Durante los tres primeros kilómetros de los dieceseís que he hecho esta mañana he pasado frío, mucho frío, un frío de cojones, para decirlo de una manera clara y contundente; era subida, dirección a la montaña del Tibidabo, y la verdad es que la pendiente pronunciada no me permitía demasiadas alegrías, pero una vez he entrado en la carretera de Las Aigues y la horinzotalidad del terreno me lo ha permitido he ido aumentado paulatinamente el ritmo y  a medida que iban transcurriendo los kilómetros me he ido despojando de los guantes, la gorra y el buff, que los he dejado estratégicamente escondidos detrás de un matorral con la intención de recogerlos a la vuelta; por lo demás el resto de los kilómetros ha sido tranquilo y sin sobresaltos, sin nada digno que destacar, con la mente algo vacía de pensamientos y con el resto del cuerpo bastante suelto, alegre y contento, no por ningún motivo en especial, sino porque siempre se pone así cuando lo saco a correr y le doy un poco de vidilla; nos llevamos bien, mi cuerpo yo; nos entendemos y formamos un equipo conjuntado y sin fisuras; la cabeza es otra cosa, suele comer aparte y de tanto en tanto le entran unas neuras que la mayoría de las veces me desbordan y me desarman, pero con el paso de los años he aprendido a no hacerle mucho caso y  a aceptar sus caprichos con el mayor de los respetos.

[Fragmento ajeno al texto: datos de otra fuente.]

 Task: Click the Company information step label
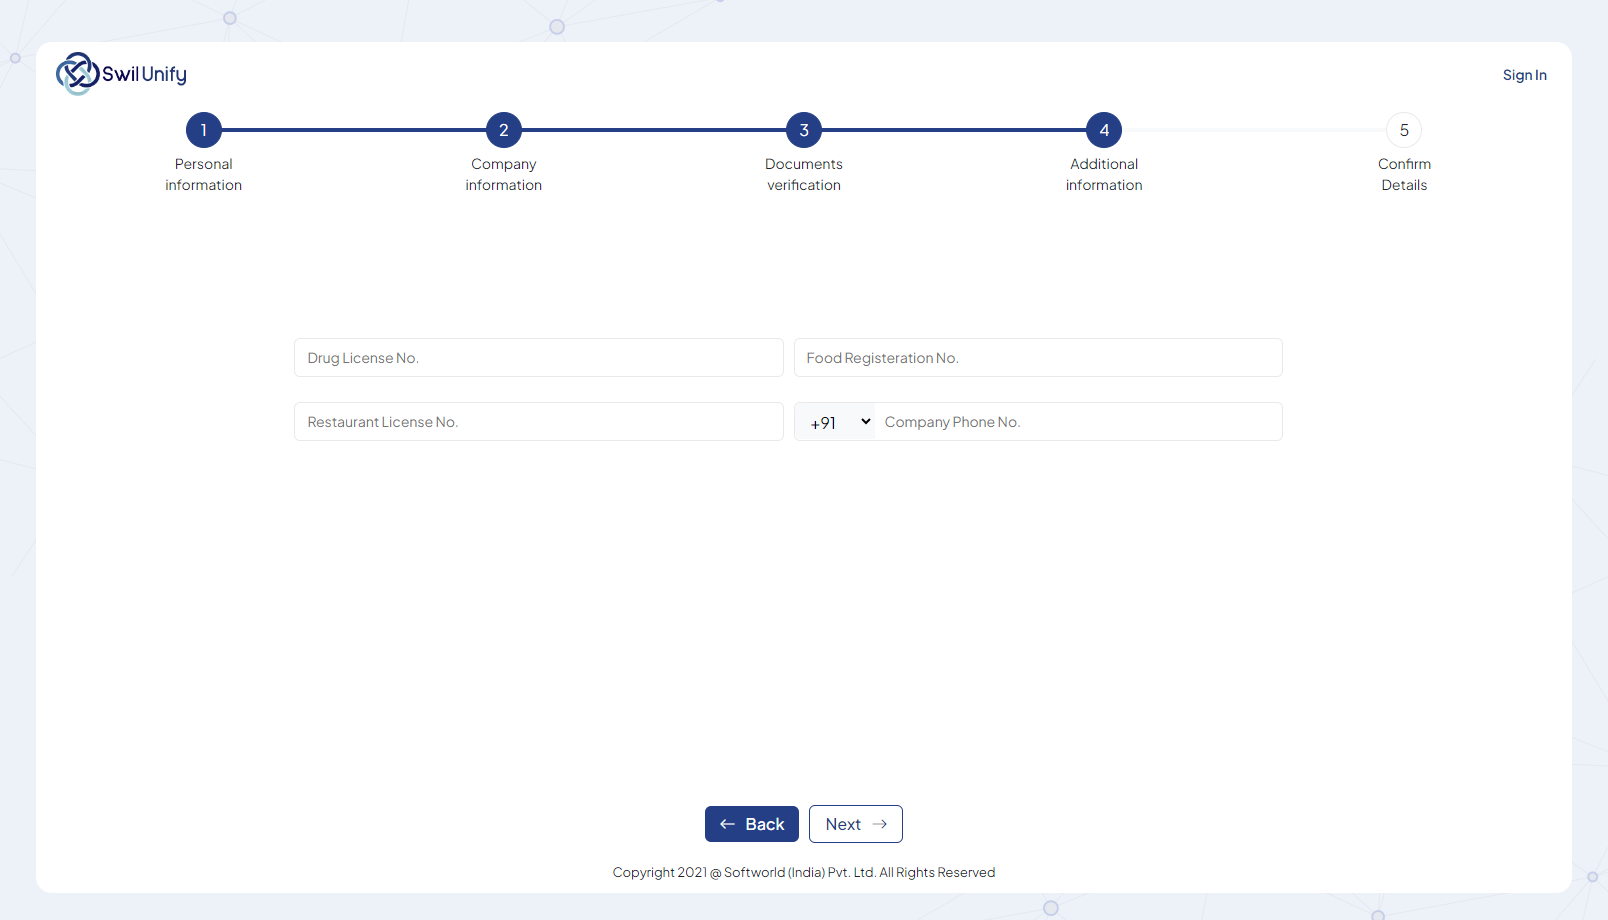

viernes 23 de diciembre de 2011

Son las ocho y treinta y tres minutos de la tarde; hace escasamente media hora que he llegado de correr y las buenas sensaciones siguen estabilizadas en un estado que podríamos denominar de bastante aceptable; he corrido bien (setenta y cinco minutos) y me he divertido haciéndolo; las molestias (en los isquios de la pierna izquierda) que días atrás me tocaban las narices parece ser que han remitido del todo; y digo que parece ser porque estos últimos días sólo he rodado en plan tranquilo, es decir, sin hacer el burro y sin incluir cambios de ritmo; el día de y la hora hache, que seguramente será el domingo a las ocho de la mañana, ya veremos qué pasa; en otro orden de cosas, y sólo por un momento (vamos a permitirnos ese desliz) me vuelvo un poco narcicista, me miro a mí mismo y al menos en estos instantes de mi vida me gusto, me quiero y mi relación con el resto del mundo se mantiene serena y equilibrada; "no te va a durar mucho, pequeño saltamontes", oigo la voz de Manuel Binoy desde el más allá; "ya lo sé", le contesto, "siempre he vivido sin expectativas, sin esperar nada de nada ni de nadie, aceptando cada milésima de segundo como si fuera la última; así las caídas y los desengaños se deshacen como las nubes en el cielo y acaban perdiendo su fuerza y su intensidad"; bueno, familia, en este punto os dejo y aunque para mí estos días no tienen ninguna significación especial os deseo salud y felices fiestas.

jueves 22 de diciembre de 2011

Después de siete meses de silencio las palabras vuelven a aparecer en éstas páginas; es el mismo sitio de siempre, pero con diferente nombre; Manuel Binoy, que en paz descanse, dejó el listón muy alto; soy consciente de que nunca llegaré a estar a su altura; tampoco lo pretendo, la verdad; intentaré ser fiel a mis propias pautas de conducta y mi única finalidad será ir dejando constancia de mis entrenos y de mis sensaciones ante el hecho de correr y de vivir, dos actividades muy diferentes, pero del todo complementarias, fundamentales para ir manteniendo, día tras día, mi estabilidad tanto física como emocional; y para empezar quiero dejar constancia de que el entreno de hoy ha consistido en noventa minutos de rodaje tranquilo a la espera de que las ligeras molestias que últimamente estoy sufriendo en los isquios de la pierna izquierda vayan remitiendo poco a poco y en un futuro no muy lejano me permitan aumentar la intensidad de mis salidas.